Presque onze heures un mercredi soir et je suis encore sur mon sofa à recompter chaque foulée, à décortiquer le parcours. En fermant les yeux, j’arrive presque à ressentir le mouvement du galop. Cette année, c’est ma 20e.
En fait, ça remonte à beaucoup plus loin encore. J’avais à peine trois ans quand je me jetais sur les chevaux de calèche qu’on croisait pour leur dire bonjour. Je comprends aujourd’hui l’effroi de mes parents lorsque mes petites mains encore garnies de trous de bébé se posaient tout près des sabots de ces bêtes géantes… à leur insu. Il ne m’est pourtant jamais rien arrivé. Certains diront que c’est de la chance. Moi j’ai toujours cru que c’était plutôt comme deux âmes soeurs qui se rencontrent enfin. Ils ressentaient déjà que je les respectais.

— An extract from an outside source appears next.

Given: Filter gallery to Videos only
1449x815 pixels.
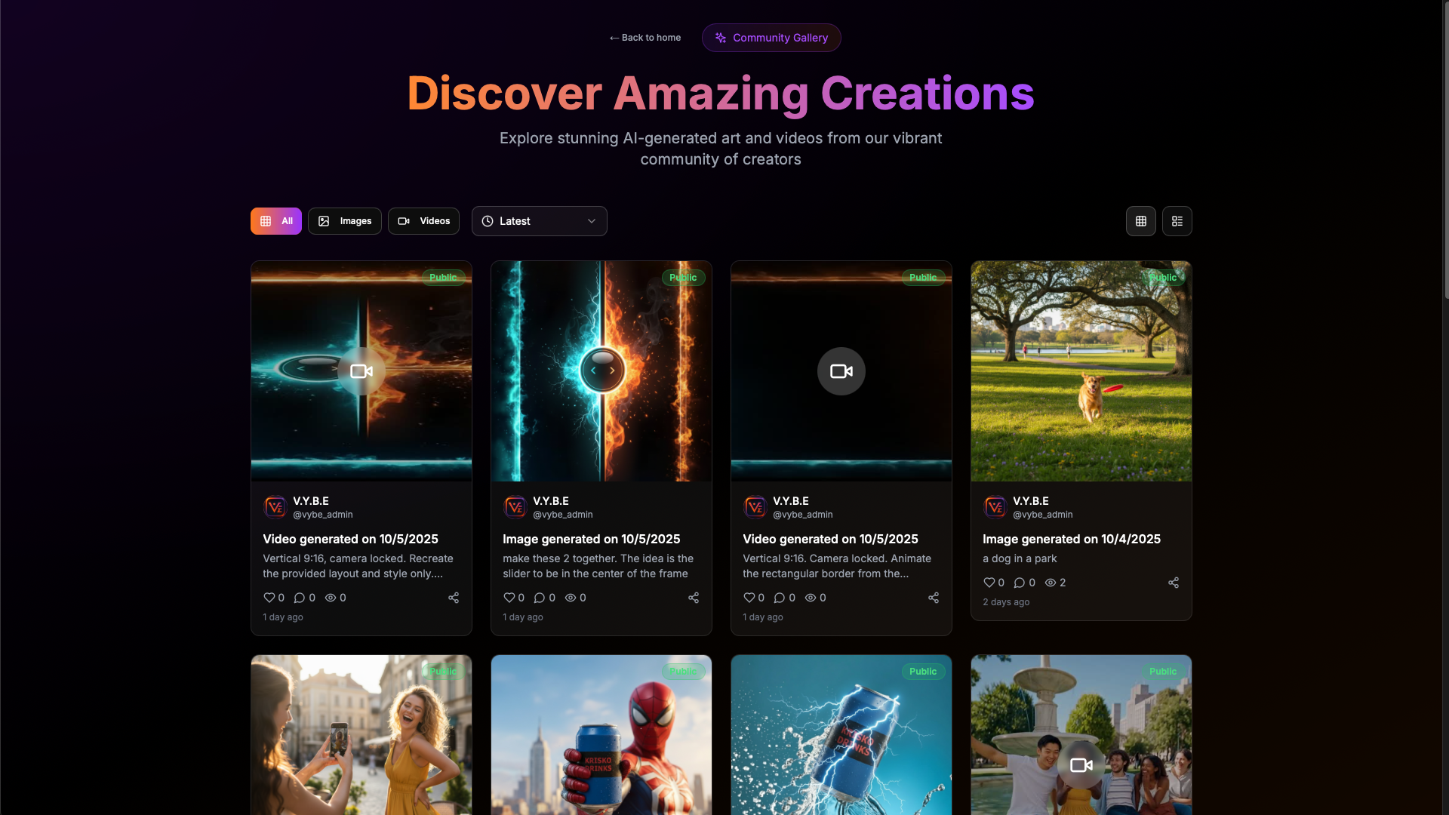Looking at the screenshot, I should coord(423,221).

Mon chandail me renvoit l’odeur de l’écurie et j’ai alors une pensée pour tous ces chevaux qui ont croisé ma route. Tous ces chevaux qui ont changé ma vie… qui ont rendu mon adolescence plus douce. Les vendredis soirs en leur compagnie étaient les meilleurs moments de ma semaine. Je n’avais que moi à penser. Moi et lui. C’est en atteignant le galop parfait que j’avais l’impression de voler.
“Être heureux à cheval, c’est être entre ciel et terre, à une hauteur qui n’existe pas” -Jérôme Garcin
Encore aujourd’hui, le sentiment d’être en symbiose totale avec un partenaire d’environ mille livres qui a sa propre personnalité est extrêment gratifiant. Il arrive que la chimie s’installe d’elle-même. D’autres fois, il faut la travailler. Dans tous les cas par contre, chacune des parties de mon corps doit être un heureux mélange de force et de douceur. C’est seulement lorsque j’y arrive que nous devenons une équipe invincible. C’est cet instant magique où j’ai accès à toute son allégresse, sa puissance, sa vulnérabilité et sa générosité qui fait de moi un meilleur humain.

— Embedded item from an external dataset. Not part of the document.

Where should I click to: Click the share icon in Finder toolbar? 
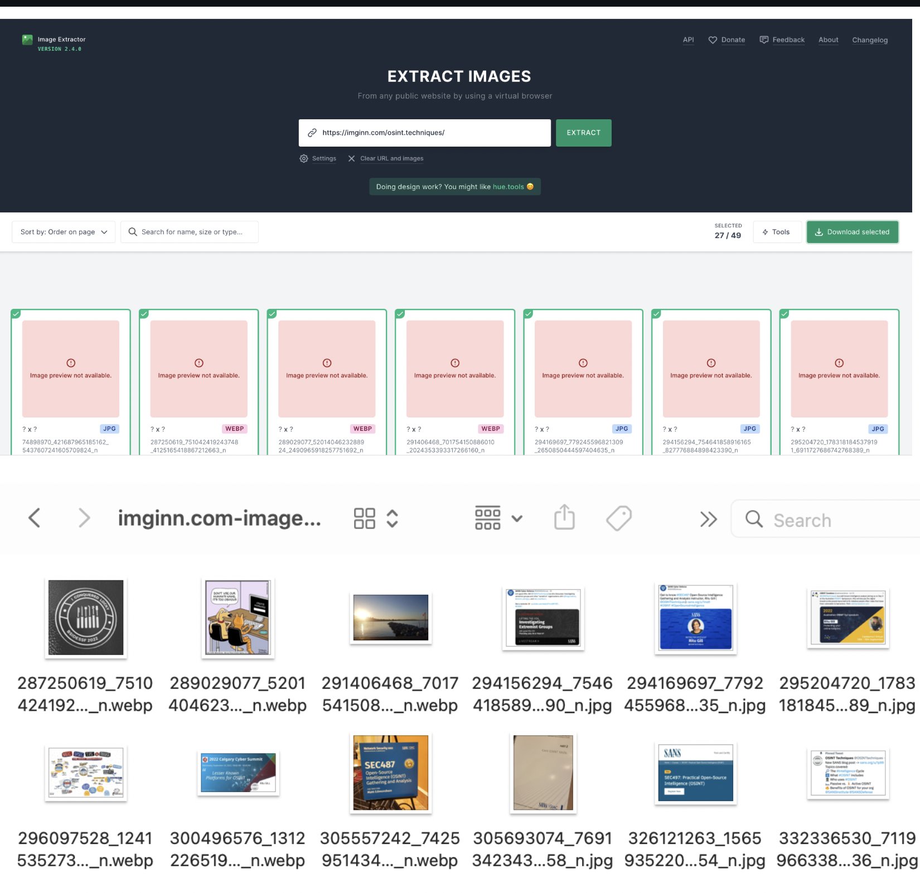tap(564, 517)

En deux décennies, il est évident que j’ai beaucoup appris, surtout sur moi-même. Mais c’est cette année que j’ai l’impression d’être la cavalière que j’ai toujours voulu être. Le plaisir est au rendez-vous plus que jamais. Ma coach y est pour beaucoup aussi. Cinq années à me pousser toujours un peu plus loin, à ajouter du travail au plaisir et du plaisir au travail. C’est parce que tu y as cru avec tant de passion que j’y ai cru à mon tour. Tu le dis souvent, tout est dans l’attitude! 😉
Une amie m’a écrit cette citation un jour:
“Vaut mieux se perdre dans sa passion que de perdre sa passion” -St-Augustin
Je ne pourrais être plus convaincue ce soir, encore dans mes pantalons devenus des pantoufles, que j’ai trouvé la façon de me perdre dans cette passion. Comme tous les amours intenses dans une vie, il y a eu des moments de doute, quelques pauses aussi. Toujours je suis revenue à ce premier vrai et grand amour. Enfin j’ai accepté que je n’y peux rien, que j’ai besoin d’eux, qu’ils font partie de mon équilibre.

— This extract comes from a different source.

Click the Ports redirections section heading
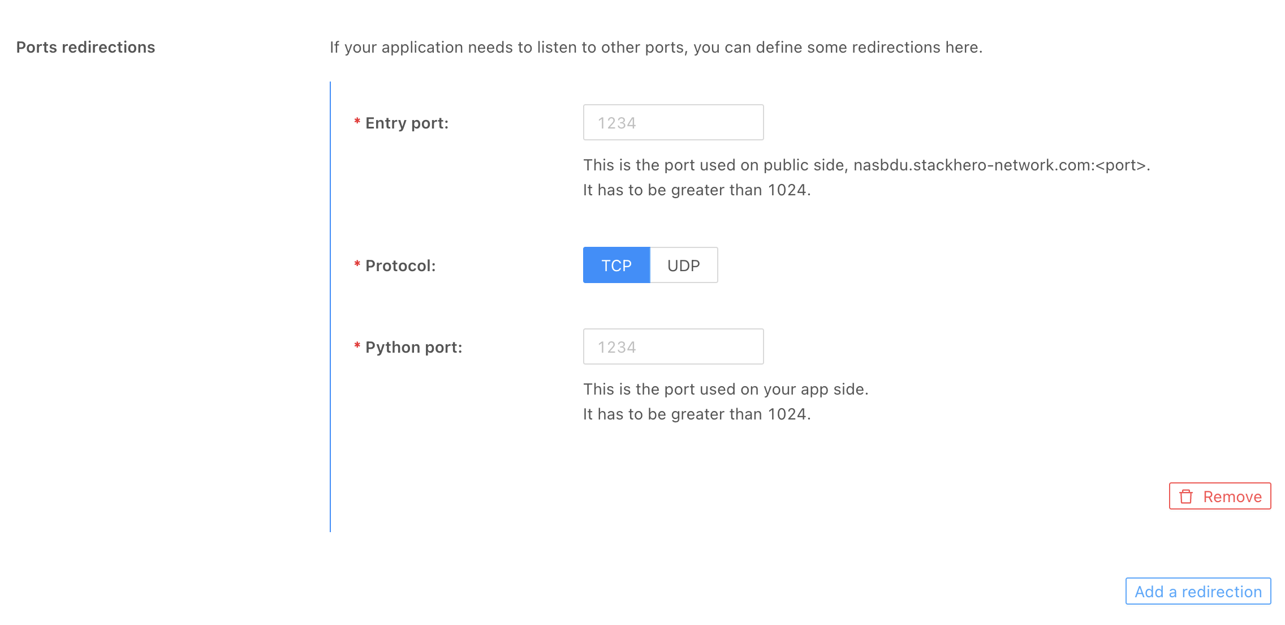This screenshot has width=1285, height=625. tap(85, 47)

Et en fait, c’est ça que j’ai envie de partager. Parce que je crois profondément que l’être humain est fait pour vivre dans la passion, pour se laisser enivrer par ce que le monde a à lui offrir. La vie est vraiment trop courte pour se laisser guider que par la raison. Toujours je me souviendrai de la jeune fille qui passait ses vendredis soirs à l’écurie, de ces instants où il n’y avait qu’elle et lui… et une odeur de foin mélangée à celle du cuir, de la poussière et du bonheur. À la seconde où je mets le pied dans l’écurie, j’ai 11 ans à nouveau, je prends une bouffée de bonheur et je me perds… à une hauteur qui n’existe pas.